- PROBLEM -
Give exactly the lines from the one that contains "Screen dimensions: 1419x686" through the end of the entries below, both included; the pictures stay out.

[[ DATA RECORDS, beginning ]]

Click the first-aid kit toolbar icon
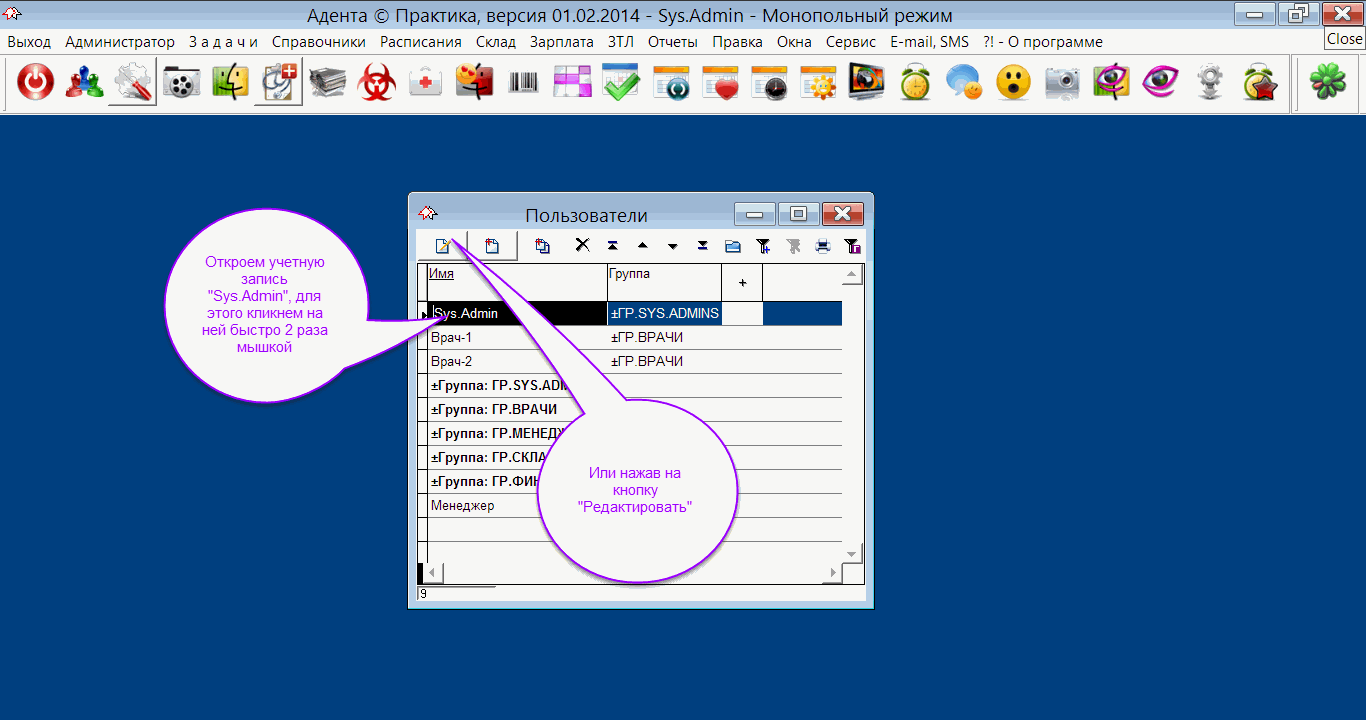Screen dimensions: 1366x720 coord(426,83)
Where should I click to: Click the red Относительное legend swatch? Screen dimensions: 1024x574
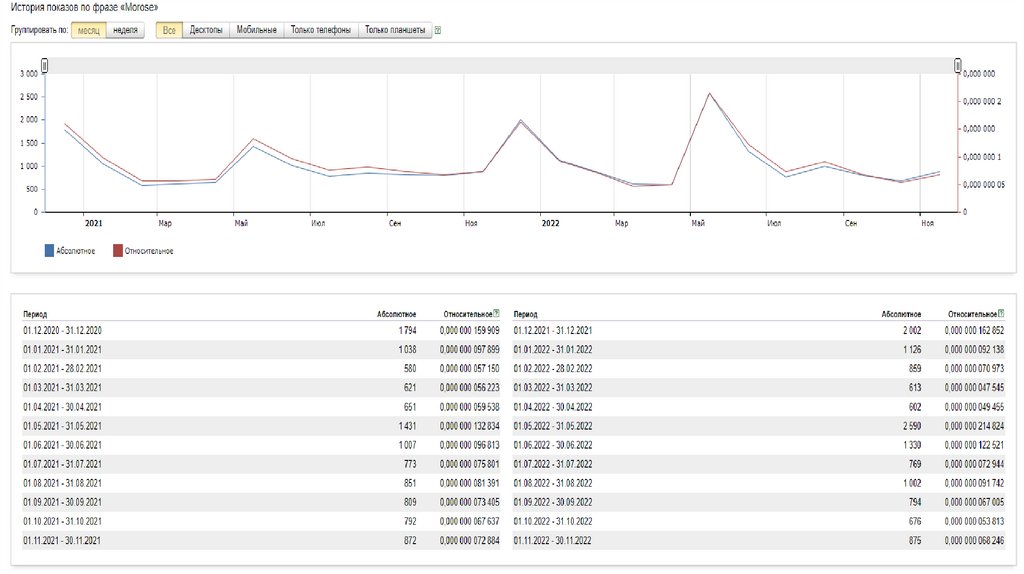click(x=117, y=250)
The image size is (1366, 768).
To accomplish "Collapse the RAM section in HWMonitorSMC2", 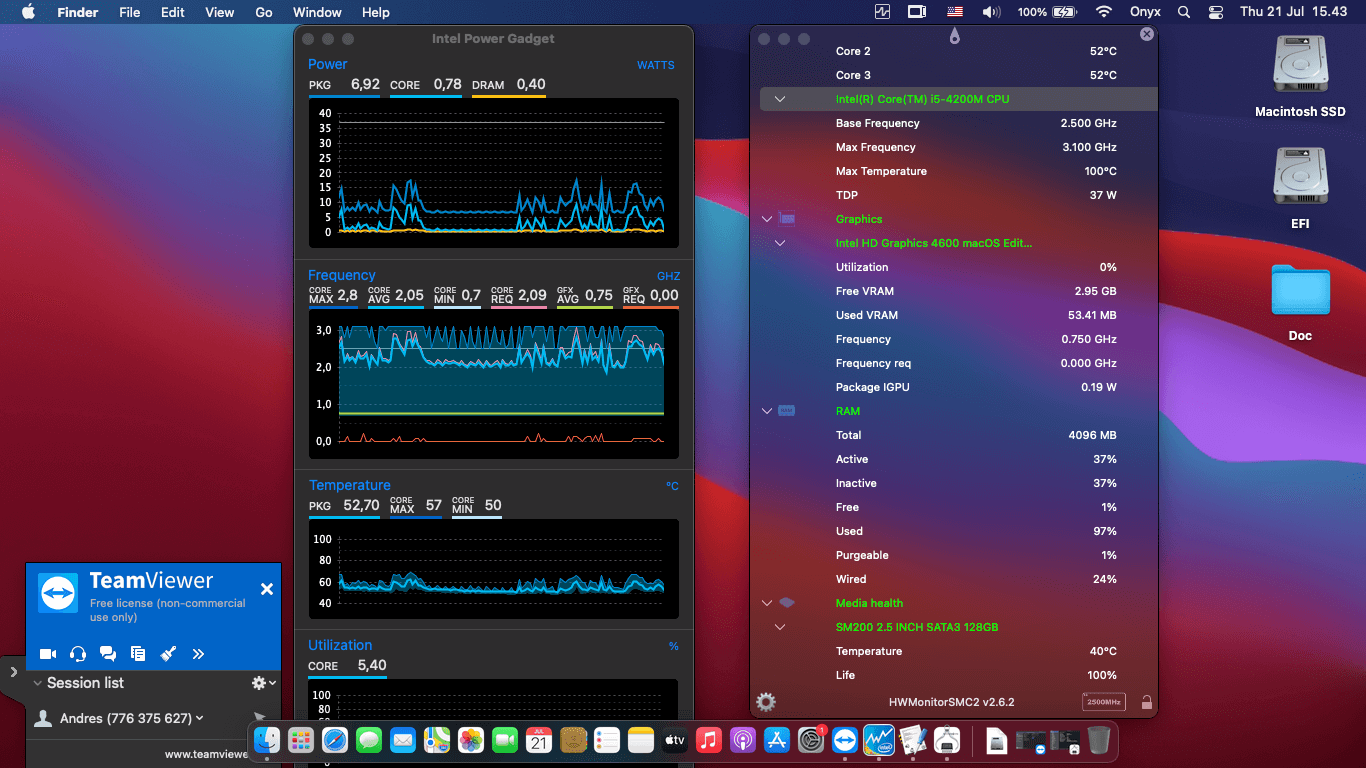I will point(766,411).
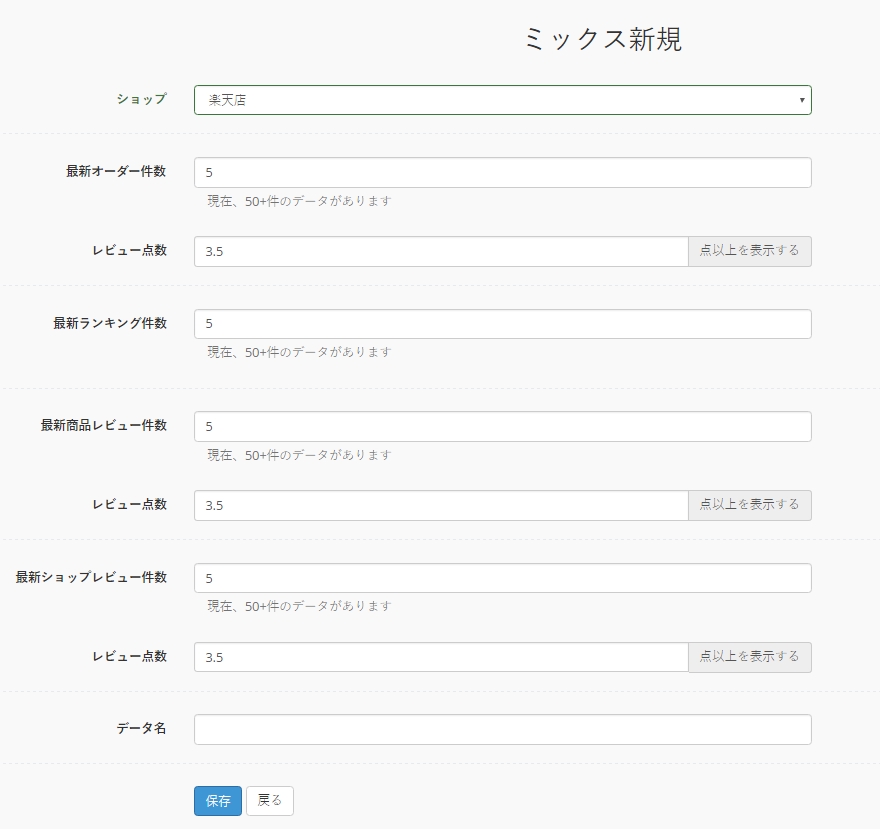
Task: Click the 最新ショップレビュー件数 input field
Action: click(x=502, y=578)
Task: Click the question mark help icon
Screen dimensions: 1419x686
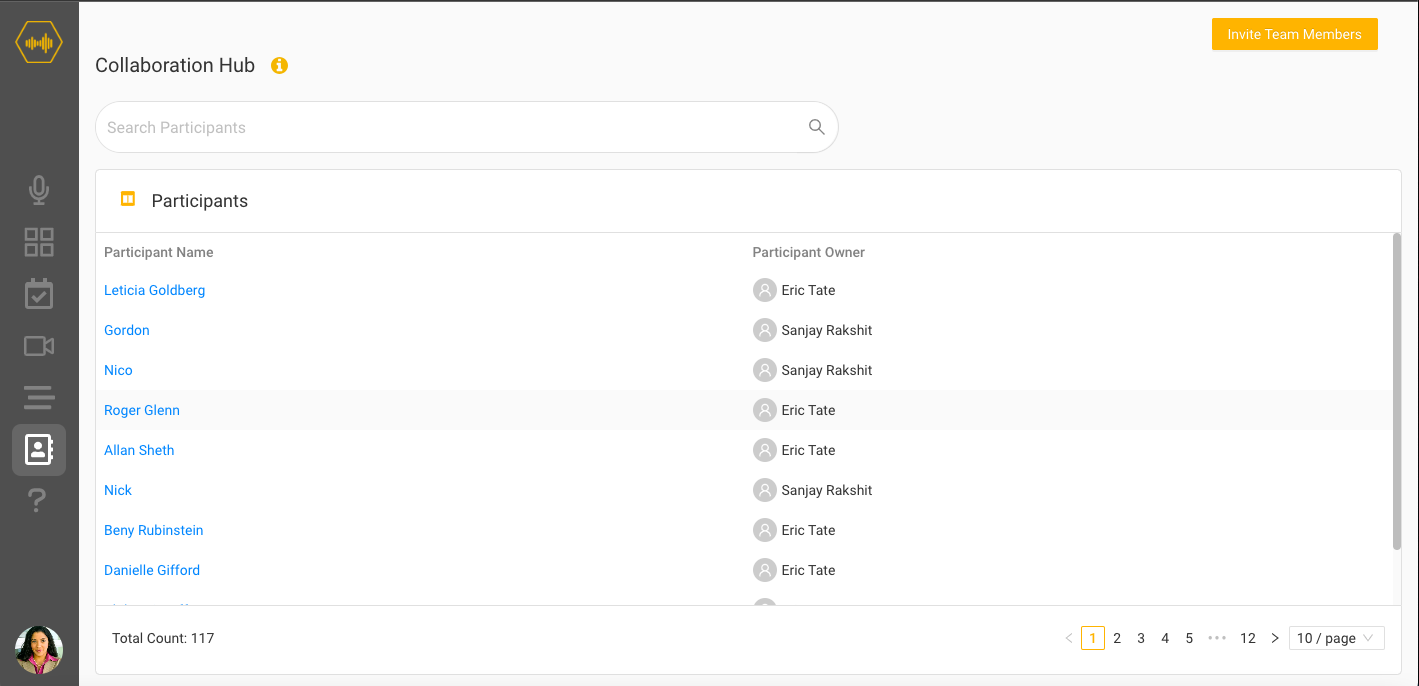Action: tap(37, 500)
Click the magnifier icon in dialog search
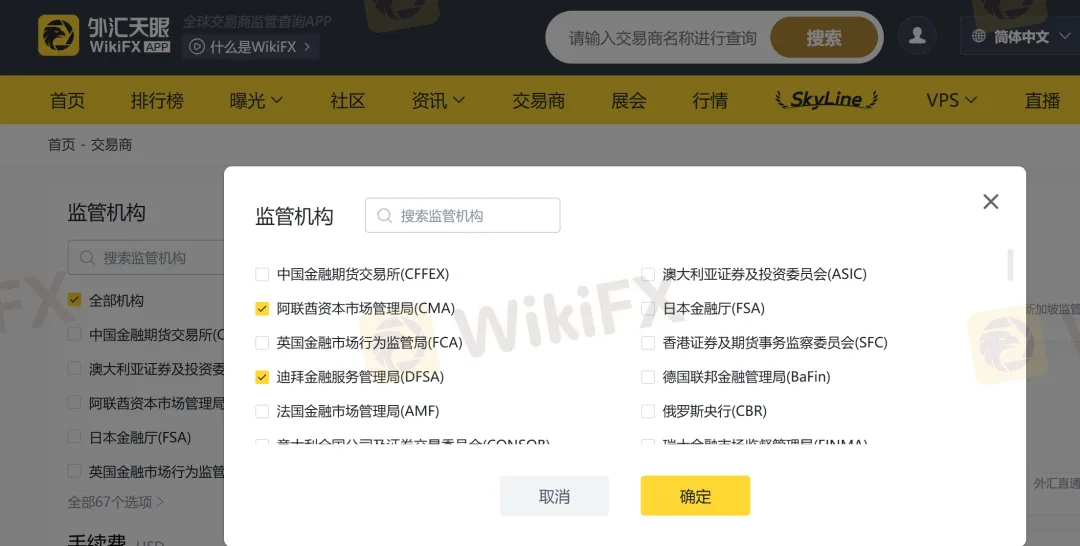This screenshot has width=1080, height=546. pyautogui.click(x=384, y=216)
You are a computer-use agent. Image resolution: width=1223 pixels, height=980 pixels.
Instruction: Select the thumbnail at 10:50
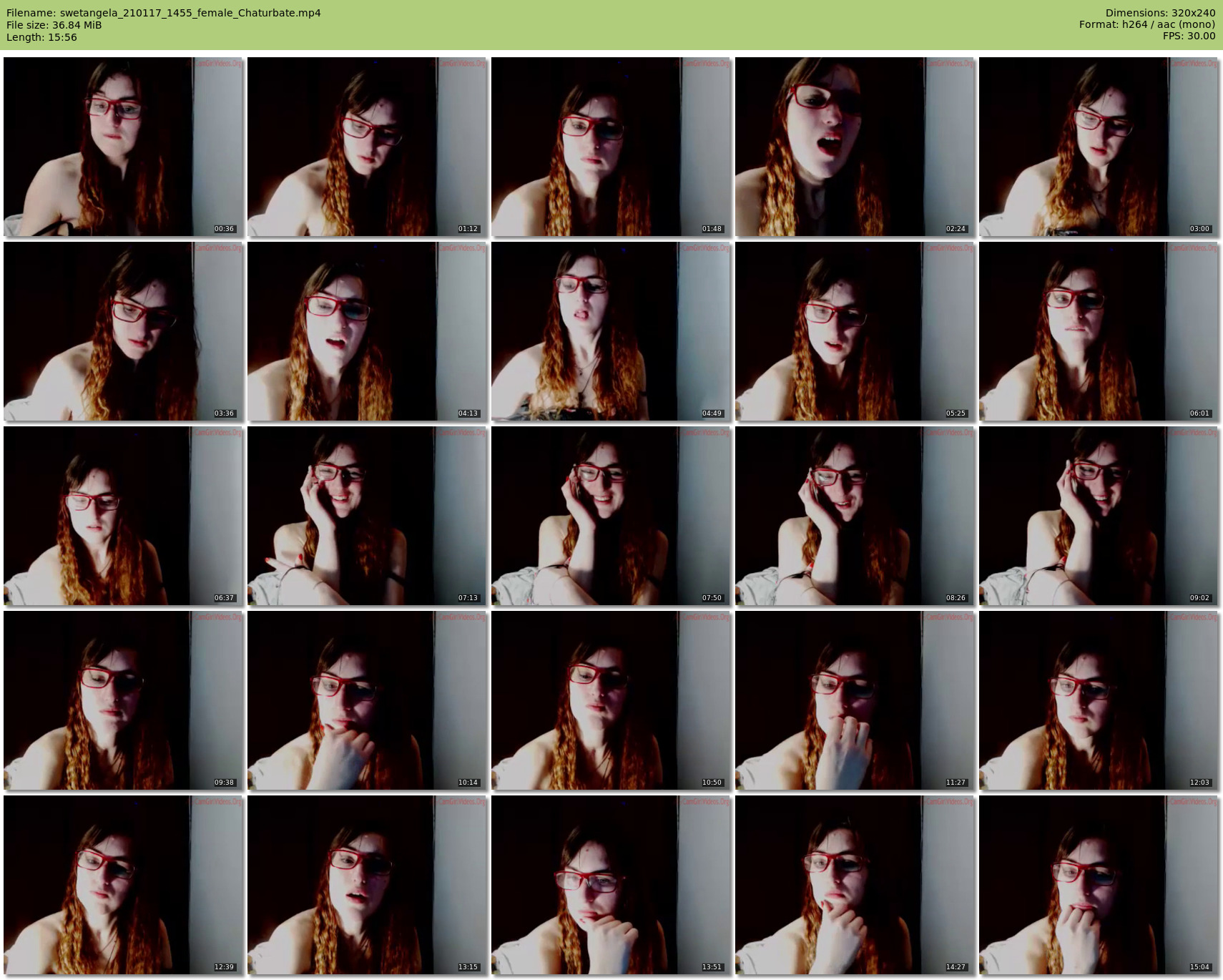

[[ DATA RECORDS, end ]]

- RESPONSE TO THE TASK -
Screen dimensions: 1419x686
Action: tap(37, 500)
Click the magnifier icon in dialog search
This screenshot has width=1080, height=546. pyautogui.click(x=384, y=216)
You are a computer-use agent. Image resolution: width=1223 pixels, height=980 pixels.
Instruction: Select the thumbnail at 10:50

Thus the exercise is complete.